*** PROVIDED RECORDS
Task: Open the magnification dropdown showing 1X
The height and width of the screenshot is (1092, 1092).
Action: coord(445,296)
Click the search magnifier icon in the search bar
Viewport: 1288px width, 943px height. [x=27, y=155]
******
*** PROVIDED RECORDS
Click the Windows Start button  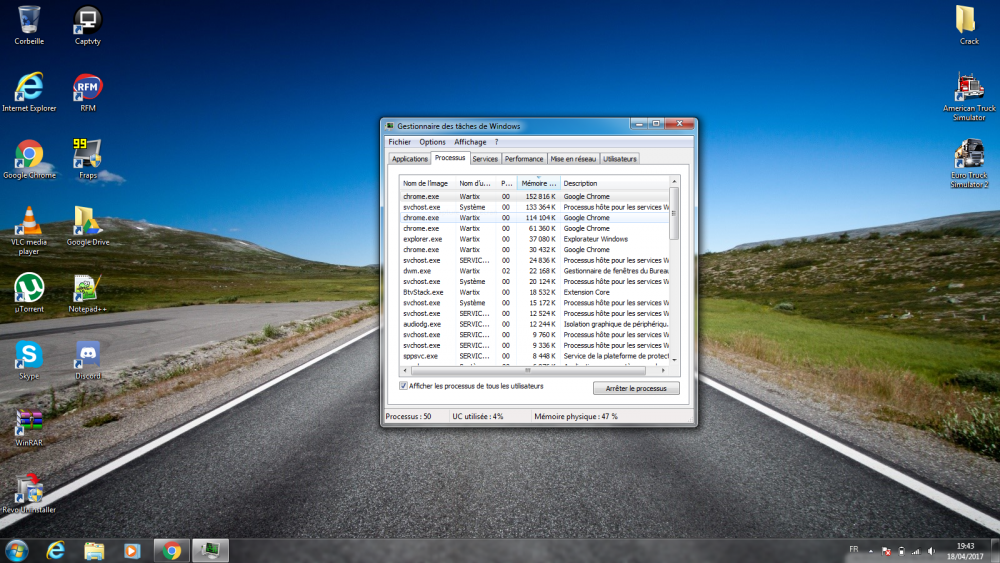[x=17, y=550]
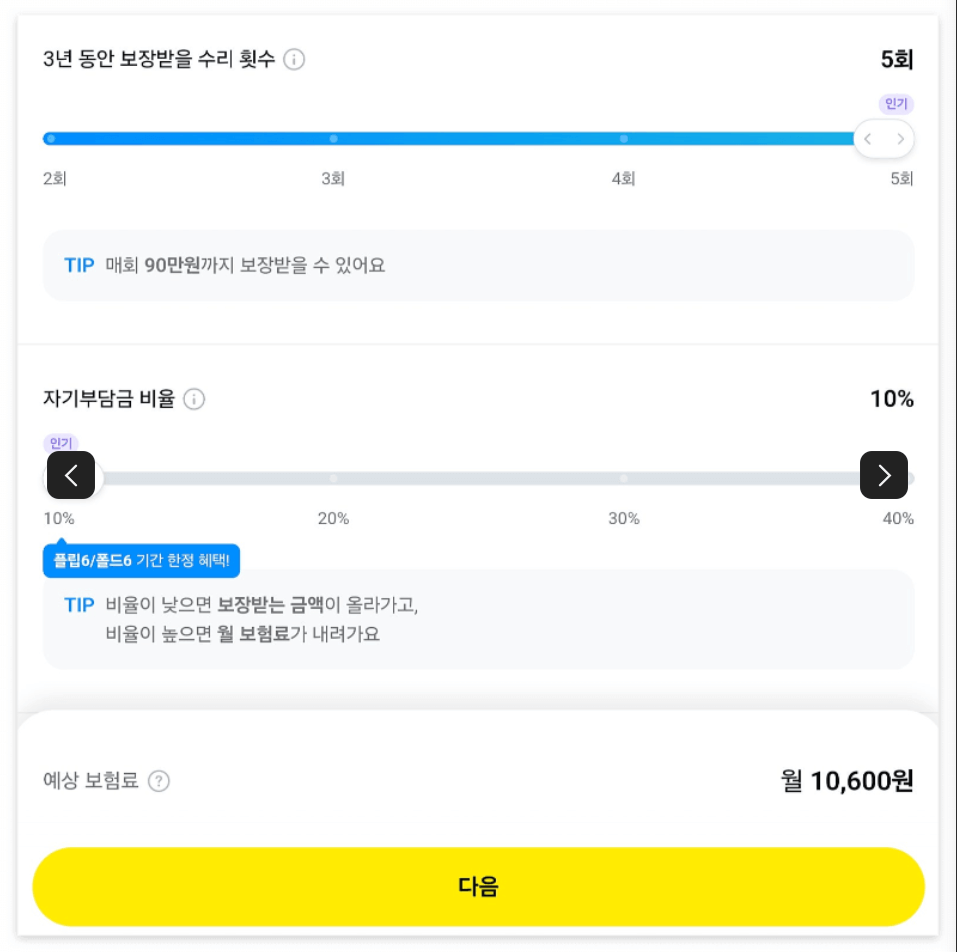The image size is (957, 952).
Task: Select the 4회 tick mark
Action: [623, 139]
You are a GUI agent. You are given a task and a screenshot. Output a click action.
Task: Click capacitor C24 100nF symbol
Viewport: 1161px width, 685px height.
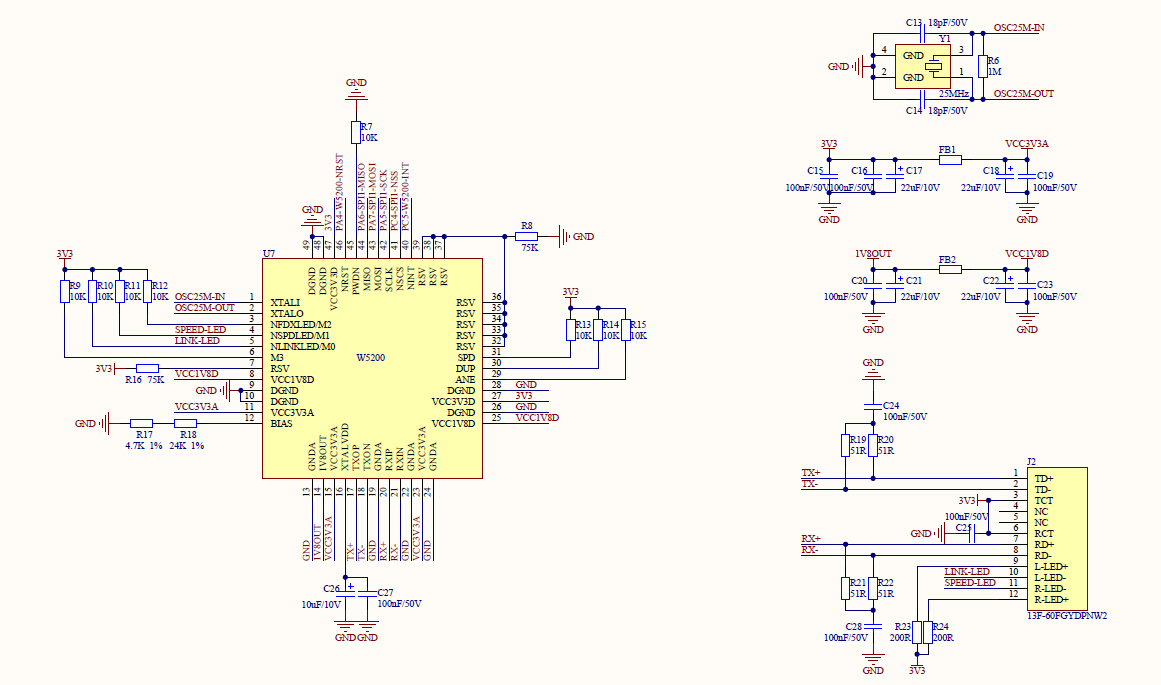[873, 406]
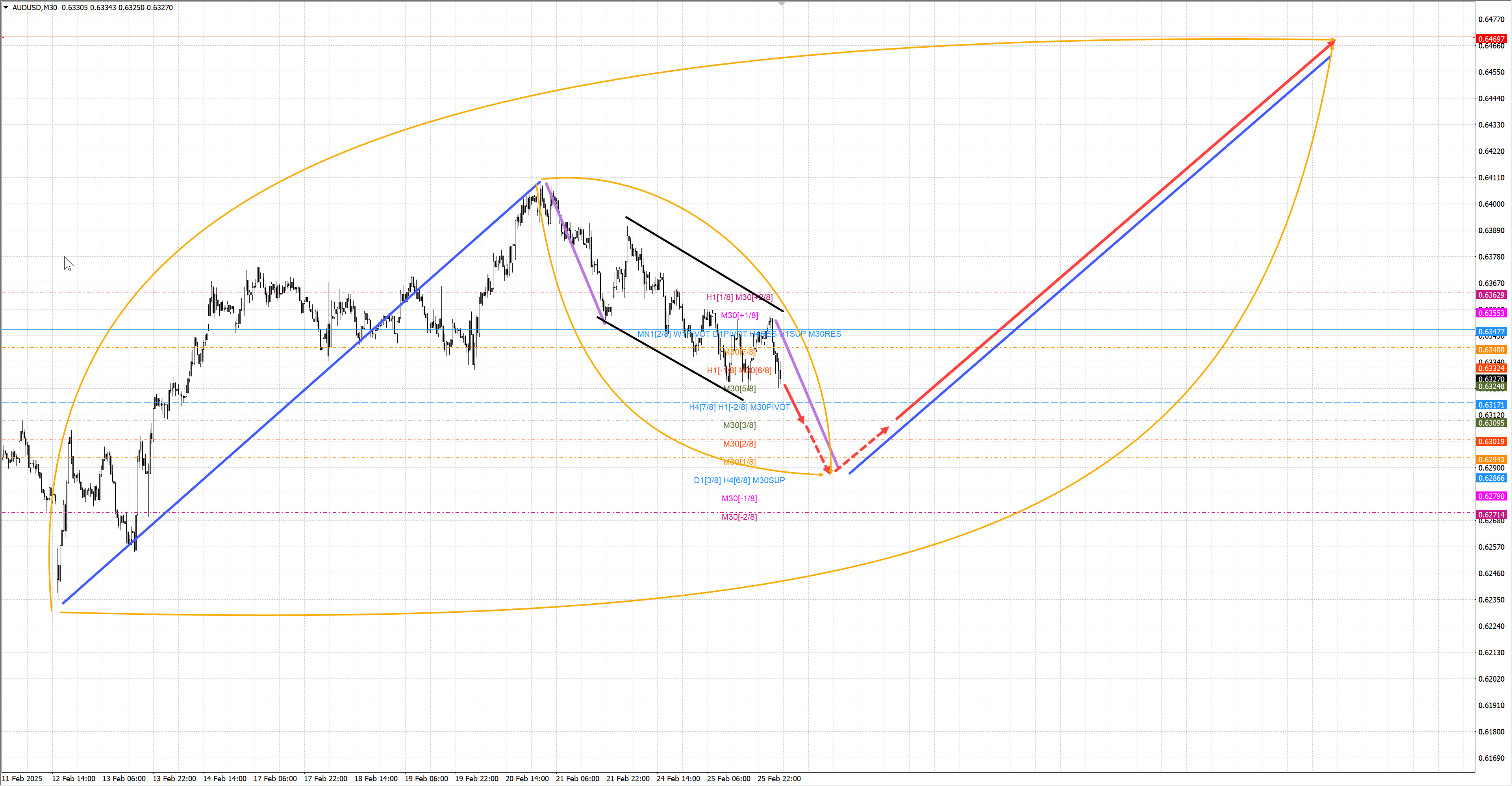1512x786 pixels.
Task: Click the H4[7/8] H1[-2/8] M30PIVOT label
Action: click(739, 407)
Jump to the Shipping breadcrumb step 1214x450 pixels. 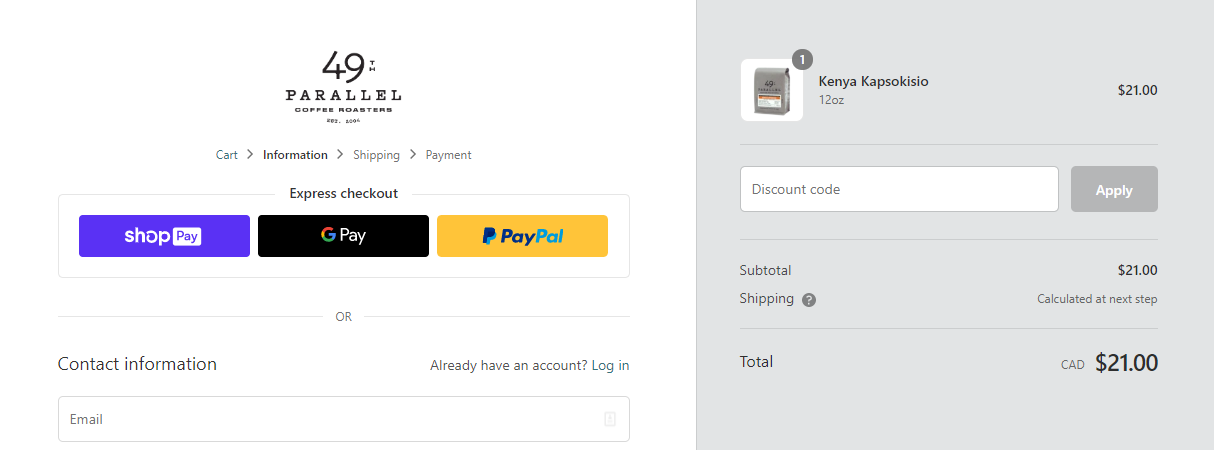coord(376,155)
******
→ EXERCISE:
Could you recast the data from the line with "You are a GUI" to the line with "Action: click(739, 407)", both included, as a JSON list of strings with one string per line, leaving out blank lines and the pictures?

→ ANSWER BELOW:
[
  "You are a GUI agent. You are given a task and a screenshot. Output a click action.",
  "Task: Click capacitor C24 100nF symbol",
  "Viewport: 1161px width, 685px height.",
  "[873, 406]",
  "1512x786 pixels.",
  "Task: Click the H4[7/8] H1[-2/8] M30PIVOT label",
  "Action: click(739, 407)"
]